Each organization brought a unique and informed perspective to the issues and the clinic, under the leadership of Director and Professor Michael Foreman, harnessed their expertise to represent their interests before the D.C. Circuit. For example, clinic student Thomas Atkins worked closely with SBP, a New Orleans-based nonprofit with nationwide operations, which has allied with major partners to shrink the time between disaster and recovery and has served over 1,300 disaster-impacted clients, both homeowners and business operators. Trinity worked with the Mississippi Center for Justice, which provides legal assistance to disaster victims, once recovering $132 million dollars for low-income Mississippi households affected by Hurricane Katrina.

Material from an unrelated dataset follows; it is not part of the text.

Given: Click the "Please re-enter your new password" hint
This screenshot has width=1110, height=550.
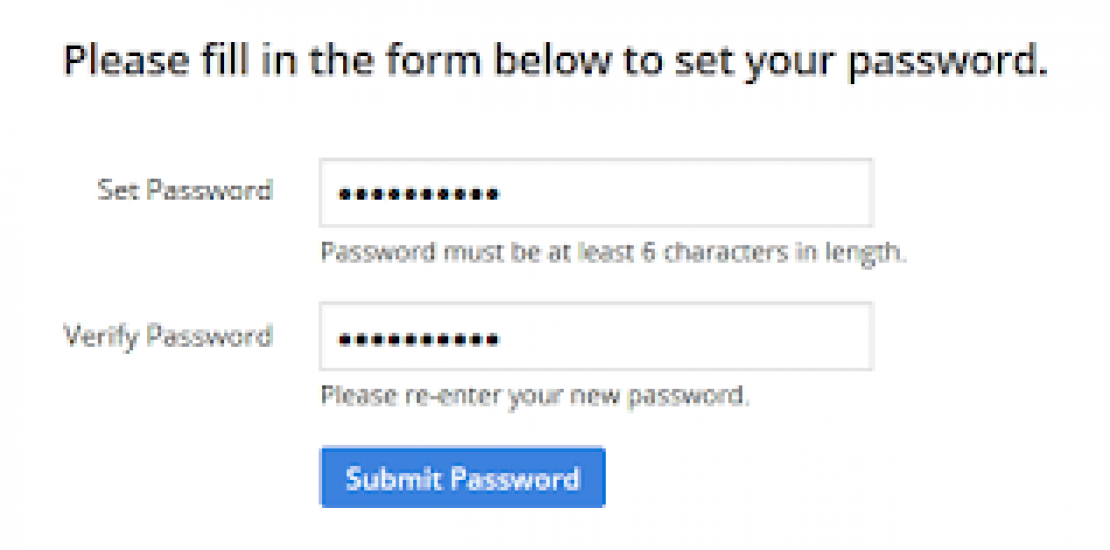Looking at the screenshot, I should [x=534, y=396].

The clinic’s task was to coordinate the nonprofit groups’ efforts, draw upon their expertise and feedback, and produce a convincing piece of written advocacy that furthered their organizational missions.
“The work of Professor Foreman and the students in the Civil Rights Appellate Clinic drafting an amicus brief on our behalf was top notch,” said John Henneberger, co-director of the Texas Low Income Housing Information Service. “The issues related to disaster recovery and FEMA’s treatment of low-income disaster survivors are complex. The participants in the clinic grasped the overall issue and commanded the details despite the very short amount of time they had to prepare the brief. They listened, understood our position, and presented it to our complete satisfaction through cogent and persuasive arguments.”
“Penn State's appellate clinic brought a critical national perspective to issues that have long plagued our client community in South Texas,” said Jerome Wesevich, general counsel for Texas RioGrande Legal Aid. “Their amicus brief is thoroughly researched and persuasively articulated. It includes ideas that we had not developed in years of looking at the problem. It emphasizes the broad effects of the challenged agency actions in ways that our clients cannot do alone. We are deeply grateful for their hard work. Literally millions of families may benefit from it.”
Reflecting on her work on the brief, clinic student Theresa DeAngelis said: “As a team we are extremely proud that our advocacy has the potential to empower millions of survivors of natural disasters. If the court grants the petitioners’ requested relief, the transparency and fair notice survivors deserve can finally be achieved.”
Krista Dean, another clinic student, said: “Working on the brief was a wonderful opportunity to work on an issue that could help so many people. The importance of the issue and its real life implications is just one great thing about the clinic. Not many law students can say they contributed to a brief that is before a Circuit Court.”
The Civil Rights Appellate Clinic, directed by Assistant Dean of Clinics and Experiential Learning Michael Foreman, is one of nine legal clinics available to Penn State Law students, provides intensive training in appellate advocacy by involving students in noncriminal civil rights cases before state appellate courts, federal courts of appeal, and the U.S. Supreme Court. Students conduct research, draft briefs, assist in case selection, develop substantive legal positions, and plan appellate strategy.